So that’s that’s the limitations which we are currently opposing. Well, on the misuse of spyware internally. Well, as you know, the commission is obviously also looking on this. The legal basis, which is applicable for internal and exports is different. Clearly, we as I said at the beginning, we should make sure that the spyware is not misused to spy on citizens, to spy on political opponents, whatever. And I personally feel quite strongly about this. So it has to be done both as regards exports and internal use while on internal use. On the specifics, I leave it to Commissioner Reynders who is dealing with those issues more specifically. Then on the question you reported or asked on the Trust Fund for Africa and (incomprehensible) findings, I’m not immediately aware of the issue. I may of course inquire to the relevant colleagues in the Commission who are working with this topic since I have some comments and observations on this matter. Thank you.
Jeroen Lenaers (Chair): Thank you very much, for the I and D, Mr. Lebreton.
Gilles Lebreton (Identity and Democracy): Thank you very much indeed for your words. It’s very interesting for us to be able to really to look at this 2021 regulation on the export of dual use goods, which includes this spyware software. Now, listening to your words, I have a strange feeling because very often we talk about foreign trade and that external trade that’s part of your portfolio. And we feel that there’s a sort of steamroller effect of the commission who is rolling over member states decisions. But this seems to be the opposite today. You’ve say that it’s quite hard to pass this. You’re facing a certain amount of resistance and certain member states. And I am pleased that, in fact, that to have a lot of leeway in this. So I have some very specific questions to you.

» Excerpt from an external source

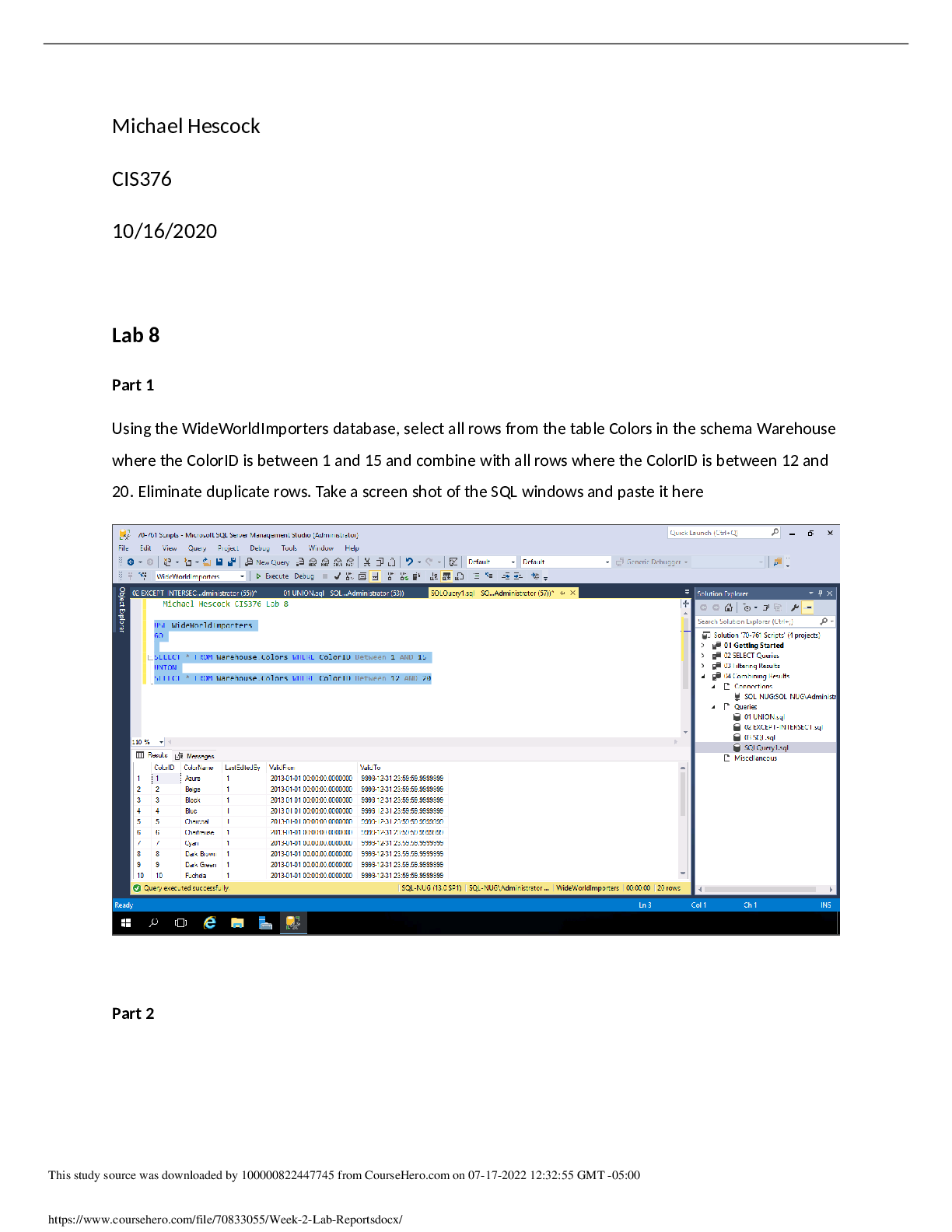Toggle Results to Grid output mode
952x1232 pixels.
446,576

First of all, you said that it’s hard to get information from Cyprus and Greece. All the other 20 have the other 25 member state provided all the information you’ve asked for. Secondly, you have pointed out that the reports that you sent to on to the member States don’t talk about individual cases just aggregated. So are you planning to be able to have a really good overview of what’s happening with exports? Not all the data lumped together. And thirdly, I remind you that member States consider that we’re looking at security matters here, and therefore, in fact, is that not perhaps why you can’t have a very clear view of exactly what’s happening? Because, I mean, when we evoke national security. For obvious reasons, understandable reasons. That means that a member states all withholding information. Thank you.
Jeroen Lenaers (Chair): Thank you, Mr. Commissioner.

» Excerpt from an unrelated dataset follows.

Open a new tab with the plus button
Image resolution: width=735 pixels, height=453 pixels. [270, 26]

Valdis Dombrovskis (Commissioner for Trade): Yeah. Okay. Thank you for those questions. Let me start with a broader question you raised. Well, you know, in different policy areas, there is a different legal basis and a different competences for the Commission and EU level in general. So you specifically asked about that trade. External trade is EU exclusive competence. So indeed, on many occasions the Commission is in the driving seat, including negotiating free trade agreements. Well, obviously based on the mandate of Member States and at the end of the day ratified by Member States and European Parliament, or should it be mixed agreement, also national parliaments. So even in a trade policy, we cannot help this steamroller effect, as you said, because at the end of the day it’s still member states who are deciding whether or not to ratify what the Commission has negotiated.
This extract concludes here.